Stored records:
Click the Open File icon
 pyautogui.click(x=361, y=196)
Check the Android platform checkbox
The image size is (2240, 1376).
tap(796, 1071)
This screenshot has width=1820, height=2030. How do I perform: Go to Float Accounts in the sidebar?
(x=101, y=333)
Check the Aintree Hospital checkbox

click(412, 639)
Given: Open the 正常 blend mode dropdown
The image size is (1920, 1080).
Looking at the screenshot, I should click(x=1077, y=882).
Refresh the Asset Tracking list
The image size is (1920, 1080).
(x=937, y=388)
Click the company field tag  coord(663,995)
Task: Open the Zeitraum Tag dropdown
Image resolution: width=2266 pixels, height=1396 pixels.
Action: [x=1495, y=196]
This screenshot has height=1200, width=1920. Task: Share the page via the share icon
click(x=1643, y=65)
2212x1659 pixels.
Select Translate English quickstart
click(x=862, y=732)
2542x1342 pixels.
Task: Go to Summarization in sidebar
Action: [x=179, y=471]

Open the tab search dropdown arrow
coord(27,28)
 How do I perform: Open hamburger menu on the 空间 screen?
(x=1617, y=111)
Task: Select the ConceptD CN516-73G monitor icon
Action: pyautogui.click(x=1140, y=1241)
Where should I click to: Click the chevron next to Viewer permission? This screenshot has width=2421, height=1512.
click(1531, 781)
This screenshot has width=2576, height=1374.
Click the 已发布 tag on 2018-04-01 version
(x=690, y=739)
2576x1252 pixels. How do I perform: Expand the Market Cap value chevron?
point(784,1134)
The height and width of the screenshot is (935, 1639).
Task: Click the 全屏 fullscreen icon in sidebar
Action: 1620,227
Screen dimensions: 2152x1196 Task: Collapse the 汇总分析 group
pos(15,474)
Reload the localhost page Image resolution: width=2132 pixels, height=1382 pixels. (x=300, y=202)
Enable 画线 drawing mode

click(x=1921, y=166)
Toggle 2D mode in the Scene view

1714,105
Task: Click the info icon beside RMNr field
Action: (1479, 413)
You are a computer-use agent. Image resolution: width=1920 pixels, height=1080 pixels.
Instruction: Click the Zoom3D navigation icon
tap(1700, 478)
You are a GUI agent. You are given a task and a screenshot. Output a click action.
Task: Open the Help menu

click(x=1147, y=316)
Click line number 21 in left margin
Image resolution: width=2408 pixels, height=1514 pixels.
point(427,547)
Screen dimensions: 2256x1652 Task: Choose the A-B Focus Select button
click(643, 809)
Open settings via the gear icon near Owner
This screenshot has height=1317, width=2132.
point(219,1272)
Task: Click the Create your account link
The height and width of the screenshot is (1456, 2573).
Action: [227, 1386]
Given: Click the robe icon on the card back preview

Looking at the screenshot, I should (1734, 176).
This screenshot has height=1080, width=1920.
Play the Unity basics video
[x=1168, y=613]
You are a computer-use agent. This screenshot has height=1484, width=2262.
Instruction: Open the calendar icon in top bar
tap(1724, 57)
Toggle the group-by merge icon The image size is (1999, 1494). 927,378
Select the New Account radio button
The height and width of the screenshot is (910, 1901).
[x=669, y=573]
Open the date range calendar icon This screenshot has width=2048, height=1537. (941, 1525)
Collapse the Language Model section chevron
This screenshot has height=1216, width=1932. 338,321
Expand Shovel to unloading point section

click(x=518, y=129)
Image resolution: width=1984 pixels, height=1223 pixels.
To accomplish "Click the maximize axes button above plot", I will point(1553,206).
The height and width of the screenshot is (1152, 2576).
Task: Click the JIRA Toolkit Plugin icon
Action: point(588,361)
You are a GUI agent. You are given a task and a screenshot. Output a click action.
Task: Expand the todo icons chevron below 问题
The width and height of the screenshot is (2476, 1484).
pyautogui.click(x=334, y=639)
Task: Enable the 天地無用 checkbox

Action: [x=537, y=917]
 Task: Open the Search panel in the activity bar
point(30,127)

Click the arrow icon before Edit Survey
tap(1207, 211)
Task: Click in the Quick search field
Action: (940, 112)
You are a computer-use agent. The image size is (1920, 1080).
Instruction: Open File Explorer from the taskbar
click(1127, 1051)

▶ [ACTIVITY]: Now write the data shown above out again, word for word.

▶ [ANSWER FOR THE TASK]:
Click the Open File icon
 pyautogui.click(x=361, y=196)
Check the Android platform checkbox
The image size is (2240, 1376).
tap(796, 1071)
This screenshot has width=1820, height=2030. How do I perform: Go to Float Accounts in the sidebar?
(x=101, y=333)
Check the Aintree Hospital checkbox

click(412, 639)
Given: Open the 正常 blend mode dropdown
The image size is (1920, 1080).
Looking at the screenshot, I should click(x=1077, y=882).
Refresh the Asset Tracking list
The image size is (1920, 1080).
(x=937, y=388)
Click the company field tag  coord(663,995)
Task: Open the Zeitraum Tag dropdown
Image resolution: width=2266 pixels, height=1396 pixels.
Action: [x=1495, y=196]
This screenshot has height=1200, width=1920. Task: Share the page via the share icon
click(x=1643, y=65)
2212x1659 pixels.
Select Translate English quickstart
click(x=862, y=732)
2542x1342 pixels.
Task: Go to Summarization in sidebar
Action: [x=179, y=471]

Open the tab search dropdown arrow
coord(27,28)
 How do I perform: Open hamburger menu on the 空间 screen?
(x=1617, y=111)
Task: Select the ConceptD CN516-73G monitor icon
Action: pyautogui.click(x=1140, y=1241)
Where should I click to: Click the chevron next to Viewer permission? This screenshot has width=2421, height=1512.
click(1531, 781)
This screenshot has width=2576, height=1374.
Click the 已发布 tag on 2018-04-01 version
(x=690, y=739)
2576x1252 pixels. How do I perform: Expand the Market Cap value chevron?
point(784,1134)
The height and width of the screenshot is (935, 1639).
Task: Click the 全屏 fullscreen icon in sidebar
Action: 1620,227
Screen dimensions: 2152x1196 Task: Collapse the 汇总分析 group
pos(15,474)
Reload the localhost page Image resolution: width=2132 pixels, height=1382 pixels. (x=300, y=202)
Enable 画线 drawing mode

click(x=1921, y=166)
Toggle 2D mode in the Scene view

1714,105
Task: Click the info icon beside RMNr field
Action: (1479, 413)
You are a computer-use agent. Image resolution: width=1920 pixels, height=1080 pixels.
Instruction: Click the Zoom3D navigation icon
tap(1700, 478)
You are a GUI agent. You are given a task and a screenshot. Output a click action.
Task: Open the Help menu

click(x=1147, y=316)
Click line number 21 in left margin
Image resolution: width=2408 pixels, height=1514 pixels.
point(427,547)
Screen dimensions: 2256x1652 Task: Choose the A-B Focus Select button
click(643, 809)
Open settings via the gear icon near Owner
This screenshot has height=1317, width=2132.
point(219,1272)
Task: Click the Create your account link
The height and width of the screenshot is (1456, 2573).
Action: [227, 1386]
Given: Click the robe icon on the card back preview

Looking at the screenshot, I should (1734, 176).
This screenshot has height=1080, width=1920.
Play the Unity basics video
[x=1168, y=613]
You are a computer-use agent. This screenshot has height=1484, width=2262.
Instruction: Open the calendar icon in top bar
tap(1724, 57)
Toggle the group-by merge icon The image size is (1999, 1494). 927,378
Select the New Account radio button
The height and width of the screenshot is (910, 1901).
[x=669, y=573]
Open the date range calendar icon This screenshot has width=2048, height=1537. (941, 1525)
Collapse the Language Model section chevron
This screenshot has height=1216, width=1932. 338,321
Expand Shovel to unloading point section

click(x=518, y=129)
Image resolution: width=1984 pixels, height=1223 pixels.
To accomplish "Click the maximize axes button above plot", I will point(1553,206).
The height and width of the screenshot is (1152, 2576).
Task: Click the JIRA Toolkit Plugin icon
Action: point(588,361)
You are a GUI agent. You are given a task and a screenshot. Output a click action.
Task: Expand the todo icons chevron below 问题
The width and height of the screenshot is (2476, 1484).
pyautogui.click(x=334, y=639)
Task: Enable the 天地無用 checkbox

Action: [x=537, y=917]
 Task: Open the Search panel in the activity bar
point(30,127)

Click the arrow icon before Edit Survey
tap(1207, 211)
Task: Click in the Quick search field
Action: (940, 112)
You are a computer-use agent. The image size is (1920, 1080).
Instruction: Open File Explorer from the taskbar
click(1127, 1051)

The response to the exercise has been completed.